The family lived at Kimball eight years and then in the spring on 1917 moved to Boundary Creek. They made several trips with the wagon to move the household. The house was just one room with a porch in front and a lean-to in the back, and it was a struggle to make room for everything. They only stayed there for a year and then moved to a farm two and a half miles south of Cardston where the youngest son Willard was born in 1918. When her father and brothers were away shearing sheep, it fell to Rachel to do the chores. This included the job of  milking 27 cows by herself along with the rest of the chores. Evenutally all of the family but Rachel returned to the United States.

When they Met

Rachel and her brother s often attended the local dances. She and her brothers attended one such dance at Harrisville, where she met a young man, Jerry Leavitt who had attended the dance with his sister Rhoda. Jerry and Rachel became fast friends.

About 1920 she went to work in Cardston.

Jerry and Rachel were married at Cardston by on June 25th, 1921 by Thomas R Duce. They lived for a time at the Leavitt farm on Lee Creek, where their eldest son Jay Maughan Leavitt was born June 5, 1922.

In April of 1924 they were able to buy a farm at Harrisville, about 10 miles southwest of Cardston. They had two children Jay and Jean when they moved to Harrisville. They resided on this farm for forty-four years. During this time six more children were born to them; Kent, Elda, Arlene, Betty, Tommy, and Jerald. Times were both good and bad. In the early years they traveled by team and buggy in the summer and by sleigh in the winter. In the wintertime the sound of the sleigh bells ringing would alert the children to their parents return long before they could see them coming. They drove their first car, a 1927 Chev in 1928.

The winters were long and cold and the basket socials and card parties, also the Christmas concerts at the Harrisville school were always looked forward to. In the summers the Leavitt Family Reunion and the Beazer and Aetna Celebrations were always attended.

Over the years many improvements came, the first radio, which they spent many hours around. Later on came running water and electricity, a telephone and better roads and cars.
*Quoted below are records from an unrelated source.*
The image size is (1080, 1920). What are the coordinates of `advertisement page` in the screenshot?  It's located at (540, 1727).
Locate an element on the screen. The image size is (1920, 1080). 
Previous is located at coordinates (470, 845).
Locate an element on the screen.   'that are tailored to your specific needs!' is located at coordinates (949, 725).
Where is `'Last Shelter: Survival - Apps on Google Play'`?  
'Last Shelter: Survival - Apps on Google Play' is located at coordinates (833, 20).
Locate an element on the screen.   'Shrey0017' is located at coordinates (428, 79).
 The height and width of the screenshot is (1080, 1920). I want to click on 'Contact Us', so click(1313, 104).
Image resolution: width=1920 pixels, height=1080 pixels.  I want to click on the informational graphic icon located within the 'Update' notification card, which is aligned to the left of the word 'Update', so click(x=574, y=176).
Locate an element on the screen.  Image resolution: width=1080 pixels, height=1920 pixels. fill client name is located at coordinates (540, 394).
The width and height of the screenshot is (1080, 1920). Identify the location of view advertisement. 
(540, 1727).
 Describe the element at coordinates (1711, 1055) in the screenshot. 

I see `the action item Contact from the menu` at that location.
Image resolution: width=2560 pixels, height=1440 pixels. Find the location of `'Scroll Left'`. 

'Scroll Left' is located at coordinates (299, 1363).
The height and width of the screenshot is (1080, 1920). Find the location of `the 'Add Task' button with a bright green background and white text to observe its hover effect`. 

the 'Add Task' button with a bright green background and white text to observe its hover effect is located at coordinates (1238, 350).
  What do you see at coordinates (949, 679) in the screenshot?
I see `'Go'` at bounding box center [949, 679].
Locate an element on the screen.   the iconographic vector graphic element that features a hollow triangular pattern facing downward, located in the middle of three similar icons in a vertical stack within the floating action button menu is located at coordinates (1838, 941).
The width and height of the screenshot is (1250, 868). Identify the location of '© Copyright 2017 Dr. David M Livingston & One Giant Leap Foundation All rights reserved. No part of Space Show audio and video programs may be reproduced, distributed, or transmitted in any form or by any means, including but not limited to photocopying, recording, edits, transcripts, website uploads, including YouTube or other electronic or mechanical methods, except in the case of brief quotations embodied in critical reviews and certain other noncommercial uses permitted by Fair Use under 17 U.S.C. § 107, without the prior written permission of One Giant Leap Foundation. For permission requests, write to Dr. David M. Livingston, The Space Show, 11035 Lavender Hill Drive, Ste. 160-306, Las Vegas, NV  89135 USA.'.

In February 1943, Jerry once again went into service for his country joining the Veteran’s Guard of Canada. He served for two and a half years at Lethbridge, Medicine Hat, Trail, Vernon, and Sea Island, B.C. His job was to guard the prisoners of war. During the time when Jerry was in the army and Kent serving with the RCAE Mother with the help of Jay and the younger children, looked after the farm.

Over the years Rachel beautified the farm with trees and flowers. She was always clever with her hands and made many quilts and rugs and is always busy. She always loved flowers and with running water on the farm, she grew beautiful flowers and gardens. She won many prizes for her flowers at fairs in Southern Alberta.

In March 1968 they left the farm and moved into a lovely home in Cardston where Rachel soon had the yard covered in flowers. During the summer especially their house is always filled with friends and relatives. During this time they took many trips to Arizona, California, and Ontario, as well as many shorter trips to visit family members in Western Canada and the Northern States. On 25 June 1971 they celebrated their Golden Wedding Anniversary, with many family members and friends joining them.

Jerry and Rachel enjoyed their home and family. They both loved to read, and had many other hobbies. Rachel made many lovely quilts and other articles for her home and family.

In November 1974 Rachel had a serious operation and although she was still able ot look after her house and garden, her health deteriorated and she passed away 7 September 1977. She is buried in the Cardston cemetery.

Jerry continued to live in their home in Cardston enjoying good health, raising a garden, and looking after his own house and yard for a number of years. Then he moved to hte Grandview Nursin Home, where he spent the remaining years of his life. He passed away 6 Jun 1988 and is buried beside his beloved wife in the Cardston Cemetery.

In 1999 the posterity of Jerry and Rachel Leavitt number eight children, 31 grandchildren, 65 great-grand children or more and 17 or more great-great-grand children.